BEGIN Records
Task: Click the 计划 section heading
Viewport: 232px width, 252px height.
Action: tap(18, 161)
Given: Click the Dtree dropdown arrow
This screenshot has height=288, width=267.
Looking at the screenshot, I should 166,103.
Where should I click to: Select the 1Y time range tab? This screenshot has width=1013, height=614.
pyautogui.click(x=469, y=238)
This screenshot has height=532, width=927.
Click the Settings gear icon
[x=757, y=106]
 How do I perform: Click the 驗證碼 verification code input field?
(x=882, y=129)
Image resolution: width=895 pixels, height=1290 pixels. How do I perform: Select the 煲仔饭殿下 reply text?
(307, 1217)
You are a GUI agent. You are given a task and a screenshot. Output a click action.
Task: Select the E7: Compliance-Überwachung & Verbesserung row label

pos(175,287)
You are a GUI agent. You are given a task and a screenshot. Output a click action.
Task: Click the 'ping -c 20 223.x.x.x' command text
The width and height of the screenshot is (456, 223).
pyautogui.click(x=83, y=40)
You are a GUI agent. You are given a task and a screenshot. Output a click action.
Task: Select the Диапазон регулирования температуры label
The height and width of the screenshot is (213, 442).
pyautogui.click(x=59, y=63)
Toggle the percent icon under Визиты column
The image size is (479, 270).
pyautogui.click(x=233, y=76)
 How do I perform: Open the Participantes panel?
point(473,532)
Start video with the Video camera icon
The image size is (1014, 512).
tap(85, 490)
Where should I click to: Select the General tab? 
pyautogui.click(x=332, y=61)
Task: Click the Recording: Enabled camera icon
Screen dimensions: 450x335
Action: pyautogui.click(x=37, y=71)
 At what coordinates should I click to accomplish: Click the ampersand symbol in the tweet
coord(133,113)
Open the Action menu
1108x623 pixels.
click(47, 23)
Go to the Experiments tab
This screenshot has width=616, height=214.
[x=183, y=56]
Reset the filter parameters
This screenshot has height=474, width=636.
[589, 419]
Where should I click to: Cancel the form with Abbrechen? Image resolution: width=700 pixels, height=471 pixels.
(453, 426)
END Records
- _Task instructions_
The answer must restate each entry word for word.

- _Result of the task_
Task: Click the 计划 section heading
Viewport: 232px width, 252px height.
Action: tap(18, 161)
Given: Click the Dtree dropdown arrow
This screenshot has height=288, width=267.
Looking at the screenshot, I should 166,103.
Where should I click to: Select the 1Y time range tab? This screenshot has width=1013, height=614.
pyautogui.click(x=469, y=238)
This screenshot has height=532, width=927.
Click the Settings gear icon
[x=757, y=106]
 How do I perform: Click the 驗證碼 verification code input field?
(x=882, y=129)
Image resolution: width=895 pixels, height=1290 pixels. How do I perform: Select the 煲仔饭殿下 reply text?
(307, 1217)
You are a GUI agent. You are given a task and a screenshot. Output a click action.
Task: Select the E7: Compliance-Überwachung & Verbesserung row label

pos(175,287)
You are a GUI agent. You are given a task and a screenshot. Output a click action.
Task: Click the 'ping -c 20 223.x.x.x' command text
The width and height of the screenshot is (456, 223).
pyautogui.click(x=83, y=40)
You are a GUI agent. You are given a task and a screenshot. Output a click action.
Task: Select the Диапазон регулирования температуры label
The height and width of the screenshot is (213, 442).
pyautogui.click(x=59, y=63)
Toggle the percent icon under Визиты column
The image size is (479, 270).
pyautogui.click(x=233, y=76)
 How do I perform: Open the Participantes panel?
point(473,532)
Start video with the Video camera icon
The image size is (1014, 512).
tap(85, 490)
Where should I click to: Select the General tab? 
pyautogui.click(x=332, y=61)
Task: Click the Recording: Enabled camera icon
Screen dimensions: 450x335
Action: pyautogui.click(x=37, y=71)
 At what coordinates should I click to accomplish: Click the ampersand symbol in the tweet
coord(133,113)
Open the Action menu
1108x623 pixels.
click(47, 23)
Go to the Experiments tab
This screenshot has width=616, height=214.
[x=183, y=56]
Reset the filter parameters
This screenshot has height=474, width=636.
[589, 419]
Where should I click to: Cancel the form with Abbrechen? Image resolution: width=700 pixels, height=471 pixels.
(453, 426)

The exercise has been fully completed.